Changing the query hints to OPTION (LOOP JOIN, FORCE ORDER) produces correct results:

Correct results based on pre-update values

Notice the Eager Table Spool on the lower Parent alias scan. Reading the full set of rows into temporary storage before the join produces its first row ensures that only pre-update values of the fn column are used by the Clustered Index Update. The result is not what the query writer was after, but it is correct.

Changing the query hint to OPTION (LOOP JOIN) alone produces incorrect results again:

Incorrect nested loop join results without FORCE ORDER

The plan looks the same, but this time the Parent alias is the upper table. The optimizer added an Eager Table Spool for protection but put it in the wrong place!

Merge join

With an OPTION (MERGE JOIN) or OPTION (MERGE JOIN, FORCE ORDER) query hint, correct results are produced due to blocking sorts on both inputs to the join:

Correct results with merge join and sorts on both inputs

The FORCE ORDER hint affects which alias of the table is uppermost but with blocking sorts on both inputs, this doesn’t matter at all.

We can still get incorrect results with a merge join, but we need to remove the (index = 0) table hints that force an unordered scan and use OPTION (MERGE JOIN) without the FORCE ORDER:

Incorrect merge join results

In this variation, the Parent alias is uppermost and not protected by a blocking sort. The update sees its own changes and recursive results are produced.

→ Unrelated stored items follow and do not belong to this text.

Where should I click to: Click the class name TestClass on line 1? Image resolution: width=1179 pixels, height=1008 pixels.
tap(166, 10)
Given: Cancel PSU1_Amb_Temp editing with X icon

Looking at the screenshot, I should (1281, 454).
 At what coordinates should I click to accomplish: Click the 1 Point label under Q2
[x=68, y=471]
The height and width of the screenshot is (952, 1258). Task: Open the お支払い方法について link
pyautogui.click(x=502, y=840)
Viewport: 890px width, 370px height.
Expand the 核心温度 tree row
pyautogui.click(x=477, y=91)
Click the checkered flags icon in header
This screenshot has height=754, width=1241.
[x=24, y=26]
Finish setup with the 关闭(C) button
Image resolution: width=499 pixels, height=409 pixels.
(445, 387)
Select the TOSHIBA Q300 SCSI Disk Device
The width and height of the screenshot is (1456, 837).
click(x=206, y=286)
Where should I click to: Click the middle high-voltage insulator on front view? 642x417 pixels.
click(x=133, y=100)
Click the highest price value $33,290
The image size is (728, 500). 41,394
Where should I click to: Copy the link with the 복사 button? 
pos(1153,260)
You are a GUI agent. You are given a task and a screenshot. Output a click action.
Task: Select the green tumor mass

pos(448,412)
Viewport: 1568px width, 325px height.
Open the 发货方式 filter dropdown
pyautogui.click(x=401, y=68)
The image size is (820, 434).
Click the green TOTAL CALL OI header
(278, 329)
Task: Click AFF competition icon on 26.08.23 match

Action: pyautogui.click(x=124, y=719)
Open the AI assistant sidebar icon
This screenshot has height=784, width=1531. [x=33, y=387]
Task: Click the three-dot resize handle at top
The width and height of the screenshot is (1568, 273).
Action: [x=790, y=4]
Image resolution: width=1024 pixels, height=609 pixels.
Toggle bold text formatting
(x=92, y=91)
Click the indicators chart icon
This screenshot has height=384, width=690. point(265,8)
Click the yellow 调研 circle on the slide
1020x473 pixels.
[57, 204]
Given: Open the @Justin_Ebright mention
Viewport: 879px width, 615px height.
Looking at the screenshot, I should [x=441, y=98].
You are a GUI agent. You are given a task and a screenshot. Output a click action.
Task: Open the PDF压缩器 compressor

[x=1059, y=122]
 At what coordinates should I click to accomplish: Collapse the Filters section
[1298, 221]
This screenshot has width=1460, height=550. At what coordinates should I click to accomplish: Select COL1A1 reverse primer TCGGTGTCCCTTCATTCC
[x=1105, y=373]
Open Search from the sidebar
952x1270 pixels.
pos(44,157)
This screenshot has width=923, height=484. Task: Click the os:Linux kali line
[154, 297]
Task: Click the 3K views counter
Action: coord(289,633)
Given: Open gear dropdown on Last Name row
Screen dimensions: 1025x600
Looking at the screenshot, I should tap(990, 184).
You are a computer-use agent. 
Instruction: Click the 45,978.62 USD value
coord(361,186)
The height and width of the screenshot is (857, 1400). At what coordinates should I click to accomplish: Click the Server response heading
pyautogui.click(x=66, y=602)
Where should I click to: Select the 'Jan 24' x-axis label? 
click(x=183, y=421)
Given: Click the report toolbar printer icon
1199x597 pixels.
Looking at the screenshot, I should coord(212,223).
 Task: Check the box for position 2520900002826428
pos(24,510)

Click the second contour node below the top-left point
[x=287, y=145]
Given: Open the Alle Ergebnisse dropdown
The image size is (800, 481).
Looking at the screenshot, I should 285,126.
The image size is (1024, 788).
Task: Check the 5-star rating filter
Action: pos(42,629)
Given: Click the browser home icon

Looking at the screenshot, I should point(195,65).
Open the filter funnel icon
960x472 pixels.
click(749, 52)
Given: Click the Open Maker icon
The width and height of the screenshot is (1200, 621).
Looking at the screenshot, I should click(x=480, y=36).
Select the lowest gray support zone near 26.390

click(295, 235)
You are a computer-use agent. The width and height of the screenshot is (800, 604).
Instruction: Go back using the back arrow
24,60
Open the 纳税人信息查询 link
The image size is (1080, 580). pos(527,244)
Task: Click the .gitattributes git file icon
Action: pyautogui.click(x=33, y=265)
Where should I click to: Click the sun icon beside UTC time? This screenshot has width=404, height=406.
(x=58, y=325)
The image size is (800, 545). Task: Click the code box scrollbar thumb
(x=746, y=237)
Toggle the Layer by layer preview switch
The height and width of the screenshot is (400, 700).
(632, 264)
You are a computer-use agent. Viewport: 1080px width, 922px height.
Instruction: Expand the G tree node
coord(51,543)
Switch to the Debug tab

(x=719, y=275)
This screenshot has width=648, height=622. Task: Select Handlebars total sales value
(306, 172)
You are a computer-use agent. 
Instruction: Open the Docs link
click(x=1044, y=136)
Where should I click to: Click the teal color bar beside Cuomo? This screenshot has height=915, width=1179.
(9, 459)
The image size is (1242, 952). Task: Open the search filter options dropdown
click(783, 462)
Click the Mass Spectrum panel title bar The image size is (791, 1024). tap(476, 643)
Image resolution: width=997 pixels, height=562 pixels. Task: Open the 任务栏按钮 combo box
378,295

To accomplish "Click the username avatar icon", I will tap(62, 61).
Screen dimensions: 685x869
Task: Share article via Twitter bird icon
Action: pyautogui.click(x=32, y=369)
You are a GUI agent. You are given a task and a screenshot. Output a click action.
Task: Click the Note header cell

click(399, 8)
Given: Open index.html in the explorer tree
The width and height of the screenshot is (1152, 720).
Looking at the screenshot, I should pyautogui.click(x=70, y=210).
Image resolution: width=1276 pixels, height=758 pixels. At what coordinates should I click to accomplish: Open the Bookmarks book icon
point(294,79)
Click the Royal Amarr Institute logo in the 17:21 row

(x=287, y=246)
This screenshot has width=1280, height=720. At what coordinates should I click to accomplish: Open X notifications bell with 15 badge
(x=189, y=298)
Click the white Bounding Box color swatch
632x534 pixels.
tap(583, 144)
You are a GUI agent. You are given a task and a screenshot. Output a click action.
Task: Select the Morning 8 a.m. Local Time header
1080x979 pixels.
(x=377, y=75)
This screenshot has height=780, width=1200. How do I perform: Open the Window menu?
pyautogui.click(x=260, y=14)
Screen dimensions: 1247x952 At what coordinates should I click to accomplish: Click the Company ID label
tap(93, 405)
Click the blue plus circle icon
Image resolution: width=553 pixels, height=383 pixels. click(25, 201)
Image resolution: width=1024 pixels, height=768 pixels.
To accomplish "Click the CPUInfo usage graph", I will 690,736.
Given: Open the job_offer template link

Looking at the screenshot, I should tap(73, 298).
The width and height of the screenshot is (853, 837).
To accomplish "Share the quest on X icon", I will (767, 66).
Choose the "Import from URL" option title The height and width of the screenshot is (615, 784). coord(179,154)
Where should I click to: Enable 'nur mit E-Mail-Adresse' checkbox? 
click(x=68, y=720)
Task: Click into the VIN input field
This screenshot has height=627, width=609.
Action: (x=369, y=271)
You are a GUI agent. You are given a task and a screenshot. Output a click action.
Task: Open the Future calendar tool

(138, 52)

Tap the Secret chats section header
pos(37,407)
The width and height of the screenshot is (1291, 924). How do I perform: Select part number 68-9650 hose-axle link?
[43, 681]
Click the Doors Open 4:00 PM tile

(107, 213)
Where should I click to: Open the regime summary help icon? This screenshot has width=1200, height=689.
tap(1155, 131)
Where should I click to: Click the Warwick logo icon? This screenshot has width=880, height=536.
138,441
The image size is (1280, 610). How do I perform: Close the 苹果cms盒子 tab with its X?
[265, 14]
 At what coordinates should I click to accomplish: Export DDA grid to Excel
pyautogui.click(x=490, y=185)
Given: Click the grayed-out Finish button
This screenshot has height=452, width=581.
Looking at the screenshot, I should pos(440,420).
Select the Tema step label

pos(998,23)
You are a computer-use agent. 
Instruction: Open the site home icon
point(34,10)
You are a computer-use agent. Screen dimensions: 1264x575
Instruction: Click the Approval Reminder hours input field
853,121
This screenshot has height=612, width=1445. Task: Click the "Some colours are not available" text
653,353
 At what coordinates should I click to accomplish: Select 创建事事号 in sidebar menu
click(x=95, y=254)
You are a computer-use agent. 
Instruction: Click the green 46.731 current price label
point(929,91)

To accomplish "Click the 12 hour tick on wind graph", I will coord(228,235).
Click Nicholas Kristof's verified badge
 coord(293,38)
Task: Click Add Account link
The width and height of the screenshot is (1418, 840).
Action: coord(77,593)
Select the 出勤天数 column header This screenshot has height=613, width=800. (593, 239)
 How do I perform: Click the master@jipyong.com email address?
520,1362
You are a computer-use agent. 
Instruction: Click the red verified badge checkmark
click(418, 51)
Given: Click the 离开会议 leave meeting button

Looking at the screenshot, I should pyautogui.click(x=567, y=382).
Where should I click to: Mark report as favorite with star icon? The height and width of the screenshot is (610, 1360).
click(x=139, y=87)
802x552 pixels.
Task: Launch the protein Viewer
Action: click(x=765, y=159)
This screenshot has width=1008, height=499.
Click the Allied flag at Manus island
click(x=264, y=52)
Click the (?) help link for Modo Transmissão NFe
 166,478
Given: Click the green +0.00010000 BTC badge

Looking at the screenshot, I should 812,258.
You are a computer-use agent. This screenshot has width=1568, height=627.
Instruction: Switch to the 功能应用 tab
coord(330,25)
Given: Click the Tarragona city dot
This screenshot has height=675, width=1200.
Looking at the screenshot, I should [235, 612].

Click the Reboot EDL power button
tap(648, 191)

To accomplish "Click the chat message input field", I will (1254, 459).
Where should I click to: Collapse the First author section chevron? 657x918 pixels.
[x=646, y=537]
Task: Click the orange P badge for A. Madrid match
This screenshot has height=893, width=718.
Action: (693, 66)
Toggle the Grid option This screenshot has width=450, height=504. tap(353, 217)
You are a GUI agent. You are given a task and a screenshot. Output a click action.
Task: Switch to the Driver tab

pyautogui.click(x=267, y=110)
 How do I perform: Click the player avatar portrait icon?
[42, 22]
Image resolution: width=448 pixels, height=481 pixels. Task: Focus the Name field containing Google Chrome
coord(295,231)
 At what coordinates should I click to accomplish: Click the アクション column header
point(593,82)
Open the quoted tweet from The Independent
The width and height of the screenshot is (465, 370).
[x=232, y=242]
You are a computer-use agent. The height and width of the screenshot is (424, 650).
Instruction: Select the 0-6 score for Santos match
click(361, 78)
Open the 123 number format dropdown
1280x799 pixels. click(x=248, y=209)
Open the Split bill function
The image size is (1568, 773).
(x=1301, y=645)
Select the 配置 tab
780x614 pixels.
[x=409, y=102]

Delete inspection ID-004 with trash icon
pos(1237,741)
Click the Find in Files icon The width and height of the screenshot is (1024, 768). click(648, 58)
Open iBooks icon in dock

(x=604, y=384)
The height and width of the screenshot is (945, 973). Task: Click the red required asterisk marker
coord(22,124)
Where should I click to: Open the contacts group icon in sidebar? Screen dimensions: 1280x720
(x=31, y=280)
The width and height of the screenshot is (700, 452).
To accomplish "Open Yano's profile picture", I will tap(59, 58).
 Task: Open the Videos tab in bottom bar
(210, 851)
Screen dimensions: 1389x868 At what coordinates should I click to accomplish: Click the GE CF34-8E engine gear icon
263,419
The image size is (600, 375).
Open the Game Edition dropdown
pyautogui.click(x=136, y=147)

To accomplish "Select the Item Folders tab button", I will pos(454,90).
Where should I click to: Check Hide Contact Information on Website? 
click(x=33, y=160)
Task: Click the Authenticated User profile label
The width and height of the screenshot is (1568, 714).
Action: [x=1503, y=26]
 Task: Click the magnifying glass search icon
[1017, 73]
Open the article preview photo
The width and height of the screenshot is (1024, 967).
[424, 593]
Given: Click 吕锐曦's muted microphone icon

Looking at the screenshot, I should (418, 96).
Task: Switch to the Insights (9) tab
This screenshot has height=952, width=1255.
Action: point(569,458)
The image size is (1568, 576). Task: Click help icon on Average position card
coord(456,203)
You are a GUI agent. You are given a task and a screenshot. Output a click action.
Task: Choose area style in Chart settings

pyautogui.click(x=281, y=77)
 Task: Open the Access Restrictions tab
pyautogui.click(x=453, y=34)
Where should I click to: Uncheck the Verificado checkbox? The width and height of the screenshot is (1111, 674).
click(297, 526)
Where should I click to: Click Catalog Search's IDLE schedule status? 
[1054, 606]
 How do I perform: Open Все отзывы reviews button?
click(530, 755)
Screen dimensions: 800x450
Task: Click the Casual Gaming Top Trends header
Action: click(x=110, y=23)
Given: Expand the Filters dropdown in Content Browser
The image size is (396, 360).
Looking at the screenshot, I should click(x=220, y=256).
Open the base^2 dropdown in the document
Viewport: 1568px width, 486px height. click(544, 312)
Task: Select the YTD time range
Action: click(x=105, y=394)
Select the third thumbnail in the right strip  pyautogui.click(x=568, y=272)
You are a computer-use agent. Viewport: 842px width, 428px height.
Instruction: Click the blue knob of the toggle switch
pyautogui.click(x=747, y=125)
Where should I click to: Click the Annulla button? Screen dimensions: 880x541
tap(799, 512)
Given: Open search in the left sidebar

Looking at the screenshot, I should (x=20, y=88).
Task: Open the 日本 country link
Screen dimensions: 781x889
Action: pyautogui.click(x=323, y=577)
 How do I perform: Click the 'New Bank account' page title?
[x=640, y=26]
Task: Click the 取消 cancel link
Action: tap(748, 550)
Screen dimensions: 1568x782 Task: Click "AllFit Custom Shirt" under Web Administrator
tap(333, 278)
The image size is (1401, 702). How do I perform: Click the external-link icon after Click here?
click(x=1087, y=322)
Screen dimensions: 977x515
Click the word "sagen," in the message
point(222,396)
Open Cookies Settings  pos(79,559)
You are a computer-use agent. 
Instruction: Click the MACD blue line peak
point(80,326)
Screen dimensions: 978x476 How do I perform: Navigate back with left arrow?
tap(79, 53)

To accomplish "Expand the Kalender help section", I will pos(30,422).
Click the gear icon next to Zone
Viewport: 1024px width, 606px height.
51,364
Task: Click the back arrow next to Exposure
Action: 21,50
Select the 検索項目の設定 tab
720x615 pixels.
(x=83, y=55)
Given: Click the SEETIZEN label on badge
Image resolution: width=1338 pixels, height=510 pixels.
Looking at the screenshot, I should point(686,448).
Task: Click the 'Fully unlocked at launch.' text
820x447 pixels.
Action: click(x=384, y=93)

As mentioned earlier, if you wanted to write reliable parent-child path construction in SQL Server 2000, you’d need a recursive scalar function or procedural code like:

DECLARE 
    @id integer,
    @fn varchar(256);

SELECT
    @id = 9, -- The row to start with
    @fn = '';

WHILE @@ROWCOUNT > 0
BEGIN
    -- Find the next parent
    SELECT 
        @id = T.pid,
        @fn = '/' + T.rn + @fn
    FROM dbo.Test AS T
    WHERE 
        T.id = @id;
END;

-- Remove the leading /
SELECT path = STUFF(@fn, 1, 1, '');

This correctly produces the result root/1/2/3/4/5/6/7/8/9 for the row where id = 9.

Bug Summary

I hope you can see how confusing this all was at the time. SQL Server would produce different results for the same UPDATE statement depending on the execution plan chosen (hints are used to make the demo repeatable but in the real world, plan changes due to recompilations would often result in behavioural changes).

The underlying issue was an incorrect assessment of the Halloween Problem protection needed for self-joins, along with some issues around same-table alias matching in general. This particular bug was first fixed in Microsoft SQL Server 7.0 Service Pack 4 and SQL Server 2000 Service Pack 1, so you won’t be able to reproduce it on later versions.

This was a rich time for Halloween Problem bugs. Separate KB articles were written forself-inserts and deletes with a self-join, among many others.

Thanks for reading. I hope you enjoyed this part of the history of Halloween protection in SQL Server and now understand how self-joins can create problems in data modification statement.